Earlier, Philip worked in U.S. commercial operations for Wyeth Pharmaceuticals, which Pfizer acquired in 2009—as well as with Deloitte Consulting in its strategy and operations practice, and at Merck and Co.’s manufacturing and marketing divisions.
“[Ron Philip] launched the first gene therapy for a genetic disease. He’s led our portfolio governance committee the last two years. And he has been with me for the last five years working on the company and understands the culture of it, understands the importance of the company in Philadelphia, and so many other things,” Marrazzo said. “It’s really an ideal way to hand over the reins to Ron.”
“A Great Training Ground”
What convinced Philip that the time was right to move into the proverbial corner office?
“I think the moment started a couple years ago, when I started to chair the portfolio process at Spark,” he replied. “As I got much closer to the pipeline assets, it was basically a great training ground for me to get much closer to the other functions that I wasn’t privy to before, when I was primarily on the commercial side.”
By chairing Spark’s portfolio governance committee, Philip said, he was able to get closer to R&D as well as manufacturing.
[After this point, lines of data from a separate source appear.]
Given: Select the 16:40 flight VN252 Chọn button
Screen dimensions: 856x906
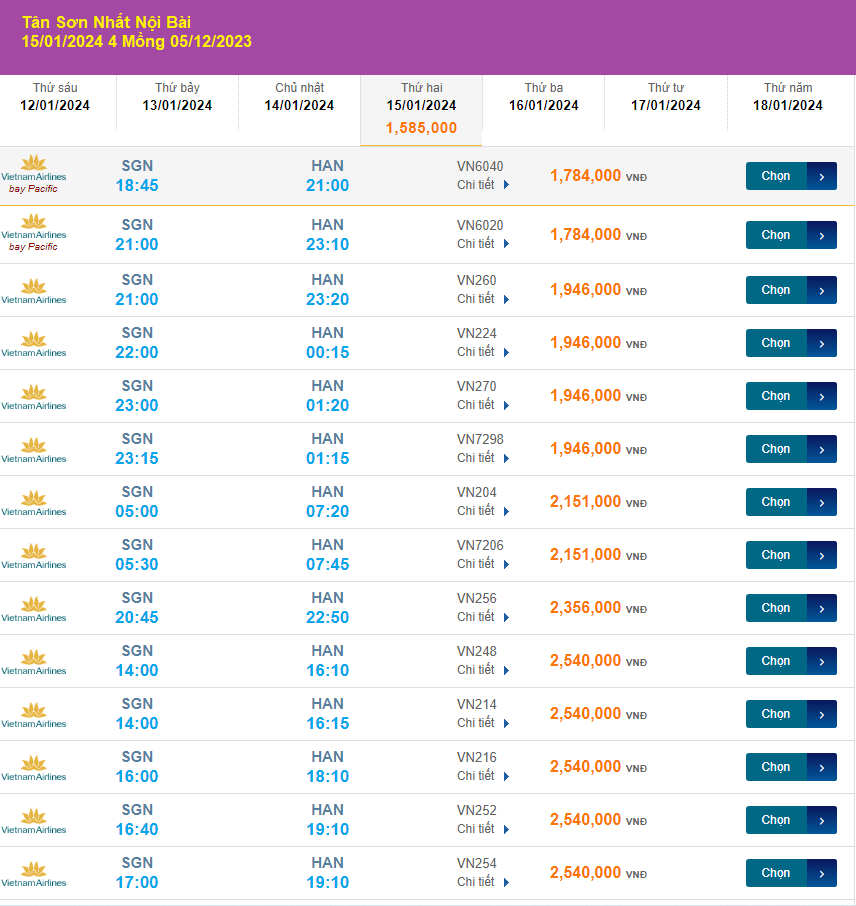Looking at the screenshot, I should click(x=776, y=820).
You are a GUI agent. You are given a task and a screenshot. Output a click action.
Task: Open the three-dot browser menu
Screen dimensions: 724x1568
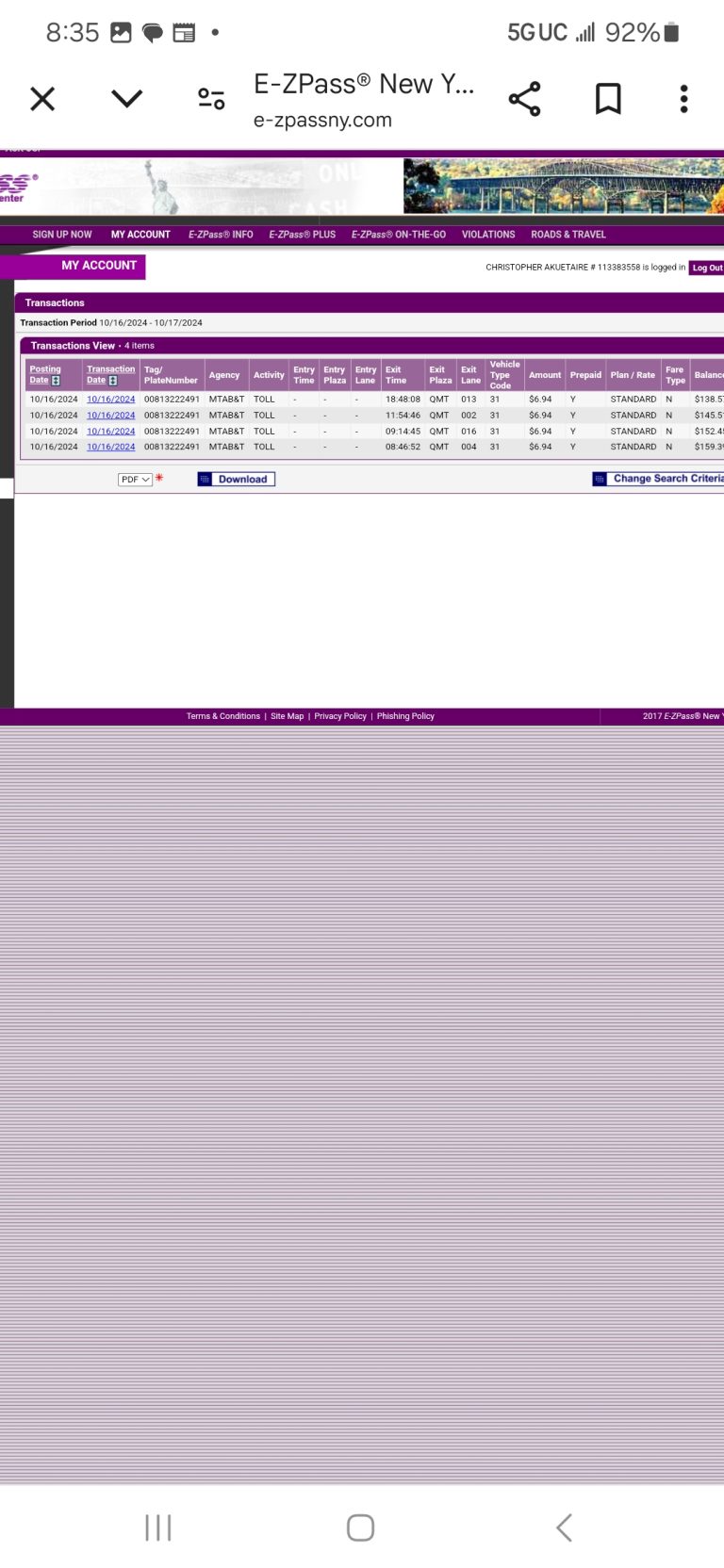684,99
His confidence grew, he said, with Spark’s progress on its pipeline: “We could tangibly see the impact from the decisions that we were taking the investments that we were making.”
Once Spark was acquired by Roche, he continued, the company was better able to parallel track a variety of different programs and work on its platform.
“All of those things really gave me the confidence that I was learning the ins and outs of the various functions as well as, obviously, having an impact on moving products closer to patients,” Philip said.
“Working with Jeff for the last five years, I’ve picked up a few things that obviously I will continue to utilize going forward into the next chapter. All of it is just a combination that you get to a point in your career where you’re ready—and I think this is the point.”